Le prix Nobel de la paix va-t-il vraiment finir entre les mains de Donald Trump ? La bonne blague du printemps dernier n’a jamais été si près de se réaliser. Devenu soudain grand copain avec la tenante du titre 2025, la Vénézuélienne María Corina Machado, figure de l’opposition aux dictatures de Chávez puis de Maduro, Trump croit dur comme fer avoir toutes ses chances. Cette semaine, ils doivent se rencontrer à Washington pour qu’elle lui remette son prix. « J’ai entendu qu’elle voulait faire ça. Ce serait un grand honneur », se gargarisait le président américain sur Fox News, quelques jours après l’enlèvement de l’ex-président vénézuélien.

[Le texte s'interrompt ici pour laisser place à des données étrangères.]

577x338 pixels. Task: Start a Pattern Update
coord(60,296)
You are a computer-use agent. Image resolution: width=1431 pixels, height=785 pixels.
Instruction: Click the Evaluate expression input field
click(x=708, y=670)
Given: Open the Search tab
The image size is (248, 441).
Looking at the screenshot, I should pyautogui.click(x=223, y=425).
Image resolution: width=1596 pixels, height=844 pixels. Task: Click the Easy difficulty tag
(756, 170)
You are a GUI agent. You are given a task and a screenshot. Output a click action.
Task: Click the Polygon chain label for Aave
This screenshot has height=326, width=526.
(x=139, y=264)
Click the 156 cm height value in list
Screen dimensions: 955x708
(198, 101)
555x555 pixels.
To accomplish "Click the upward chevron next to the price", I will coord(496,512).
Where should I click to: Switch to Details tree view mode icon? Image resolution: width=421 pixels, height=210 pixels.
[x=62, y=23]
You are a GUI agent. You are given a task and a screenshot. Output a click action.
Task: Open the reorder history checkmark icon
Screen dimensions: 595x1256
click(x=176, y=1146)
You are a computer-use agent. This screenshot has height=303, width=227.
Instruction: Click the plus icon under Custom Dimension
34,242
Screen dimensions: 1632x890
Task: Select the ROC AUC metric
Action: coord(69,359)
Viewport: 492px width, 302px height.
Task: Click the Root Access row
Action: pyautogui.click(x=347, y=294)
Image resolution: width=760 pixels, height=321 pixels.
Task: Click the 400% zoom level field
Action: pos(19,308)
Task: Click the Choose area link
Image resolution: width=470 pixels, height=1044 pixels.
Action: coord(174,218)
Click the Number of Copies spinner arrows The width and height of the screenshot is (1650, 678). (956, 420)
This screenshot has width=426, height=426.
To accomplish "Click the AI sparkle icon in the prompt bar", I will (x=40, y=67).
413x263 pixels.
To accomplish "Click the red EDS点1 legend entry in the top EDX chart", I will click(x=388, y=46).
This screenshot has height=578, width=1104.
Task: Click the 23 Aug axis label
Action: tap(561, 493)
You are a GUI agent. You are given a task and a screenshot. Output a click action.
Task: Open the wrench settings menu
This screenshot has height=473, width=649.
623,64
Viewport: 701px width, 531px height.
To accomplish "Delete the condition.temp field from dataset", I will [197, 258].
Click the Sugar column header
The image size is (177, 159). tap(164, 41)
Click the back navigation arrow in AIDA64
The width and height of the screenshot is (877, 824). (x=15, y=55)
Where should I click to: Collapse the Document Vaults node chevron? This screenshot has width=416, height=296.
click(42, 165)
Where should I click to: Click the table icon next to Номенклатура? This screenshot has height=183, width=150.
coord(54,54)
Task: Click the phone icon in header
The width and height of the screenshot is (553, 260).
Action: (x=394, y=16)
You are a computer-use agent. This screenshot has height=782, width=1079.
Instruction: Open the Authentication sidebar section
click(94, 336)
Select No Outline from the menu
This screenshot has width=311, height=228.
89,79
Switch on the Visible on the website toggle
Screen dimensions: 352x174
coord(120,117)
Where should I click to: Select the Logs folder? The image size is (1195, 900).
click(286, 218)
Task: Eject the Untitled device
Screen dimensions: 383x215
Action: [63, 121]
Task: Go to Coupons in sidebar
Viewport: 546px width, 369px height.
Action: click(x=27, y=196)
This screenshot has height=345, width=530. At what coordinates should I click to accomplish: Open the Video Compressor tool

Mais au Trumpistan, les amitiés ne sont pas toujours parfaitement saines. Au lendemain de la capture de Maduro, Trump balayait d’un revers de main toute nomination arbitraire de María Corina Machado à la tête du pays : « Elle n’a ni assez de soutien et ne bénéficie pas d’assez de respect dans son pays. » Non pas qu’il lui viendrait soudain des envies de démocratie. Il semblerait plutôt que, malgré tous ses efforts pour paraître détaché et faire croire que « même pas mal », Trump n’a pas encore tout à fait digéré que la Vénézuélienne lui ait été préférée par le jury. Lui qui a pourtant « mis fin à huit guerres », comme il aime à le répéter. Vexé comme un pou, Trump accuse : « C’est là que le comité se positionne. C’est très embarrassant pour la Norvège. Qu’ils aient quelque chose à voir là-dedans ou pas. Je pense que oui. Ils disent que non », toujours sur Fox News. C’est bien connu, c’est le gouvernement norvégien, et personne d’autre, qui dicte ses décisions aux membres du jury du prix Nobel de la paix. Ce doit être pour ça qu’aucun Norvégien ne l’a obtenu depuis 1922.